Take the humble floppy drive for example. Most modern PCs and many operating systems will not recognize a 5.25 inch floppy, and quite a few don't recognize a 3.5 inch one either. Few people have the need, or don't care of course. But the fact is that if you were to run across a stack of 5.25" floppies that had an unknown work by (insert your favorite artist here), being able to pull a copy would not be a simple job.
This is beginning to happen to Optical Disks as well.
I was able to pick up a new-old-stock set of M*A*S*H DVD's that were directly produced by 20th Century Fox this week. They were delivered today in their unopened original shipping box, with the retail disk box still shrink-wrapped and all the DVDs still tightly mounted inside and perfect (zero scratches or evidence of DVD rot) Amazingly there is no Blu-Ray collection of this epic series and since Fox studios is no more (as anyone who saw Deadpool 3 might have ascertained), there many never be a new set of these produced.
Not a single one of these disks could be read error-free on any of the 3 Blu-Ray drives that I have active in my home.

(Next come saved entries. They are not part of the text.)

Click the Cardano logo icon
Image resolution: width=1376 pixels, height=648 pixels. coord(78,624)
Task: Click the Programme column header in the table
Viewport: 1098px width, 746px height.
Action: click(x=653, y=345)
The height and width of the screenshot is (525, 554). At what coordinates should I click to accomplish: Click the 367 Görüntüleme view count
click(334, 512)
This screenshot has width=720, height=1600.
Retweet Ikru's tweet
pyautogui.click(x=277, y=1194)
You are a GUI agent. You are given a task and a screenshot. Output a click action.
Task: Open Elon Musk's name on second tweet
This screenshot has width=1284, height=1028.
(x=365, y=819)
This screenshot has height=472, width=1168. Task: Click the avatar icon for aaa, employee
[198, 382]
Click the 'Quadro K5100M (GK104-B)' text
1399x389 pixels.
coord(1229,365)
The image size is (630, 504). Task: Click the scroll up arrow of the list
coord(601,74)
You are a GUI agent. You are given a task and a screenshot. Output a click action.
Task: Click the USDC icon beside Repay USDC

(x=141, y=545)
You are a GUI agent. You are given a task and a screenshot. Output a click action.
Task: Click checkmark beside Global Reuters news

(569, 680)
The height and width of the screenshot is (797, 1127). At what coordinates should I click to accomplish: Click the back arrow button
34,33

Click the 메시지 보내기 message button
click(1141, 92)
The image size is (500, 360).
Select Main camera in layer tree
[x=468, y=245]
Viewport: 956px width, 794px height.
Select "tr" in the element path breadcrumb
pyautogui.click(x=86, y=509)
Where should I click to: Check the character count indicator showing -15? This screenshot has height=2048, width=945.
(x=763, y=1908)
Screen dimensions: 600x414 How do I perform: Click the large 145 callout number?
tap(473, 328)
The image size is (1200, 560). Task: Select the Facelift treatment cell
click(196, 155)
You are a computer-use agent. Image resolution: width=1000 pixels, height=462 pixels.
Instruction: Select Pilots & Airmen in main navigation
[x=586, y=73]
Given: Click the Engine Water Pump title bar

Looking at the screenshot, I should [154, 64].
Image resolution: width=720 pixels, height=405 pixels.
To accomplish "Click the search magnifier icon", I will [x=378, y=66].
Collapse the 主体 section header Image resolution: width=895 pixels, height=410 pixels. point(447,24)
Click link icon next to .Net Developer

Indeed several of the disks weren't readable at all.
The only drive that will read them is a 10(ish) year old Pioneer Blu-Ray drive. Which I keep hanging on to because... this is not the first time this has happened before.
To repeat, these disks are fine. Indeed they are pretty much perfect. But how DVDs were manufactured 15 years ago was very much different than how they are made today, and every thing from the size/spacing of the data pits on the disk to the optimization for certain wavelength lasers has changed over the years.
It's been incremental to be sure, so the changes over say, a decade, aren't enough to piss off a modern optical drive. But more often I'm running across media from 15+ years ago that newer drives choke on. And some of these creative works are no longer available in their original form. M*A*S*H for example had an original run-time of about 26 minutes, and usually had just 3 minutes of commercials when airing on CBS. Today when an episode streams it is rarely longer than 19 minutes (in order to get 10 minutes of ads in), so most of the time you are seeing a M*A*S*H episode that has had 20% (or more) of it cut to plug into a 30 minute space. For a show of its kind, those lost scenes can make a real difference.
I'll be taking steps to make sure that I can read these DVDs again in the future, but for a lot of folks, this isn't doable.
And of course for stuff that is even less well-known, it may never get brought to a new format at all.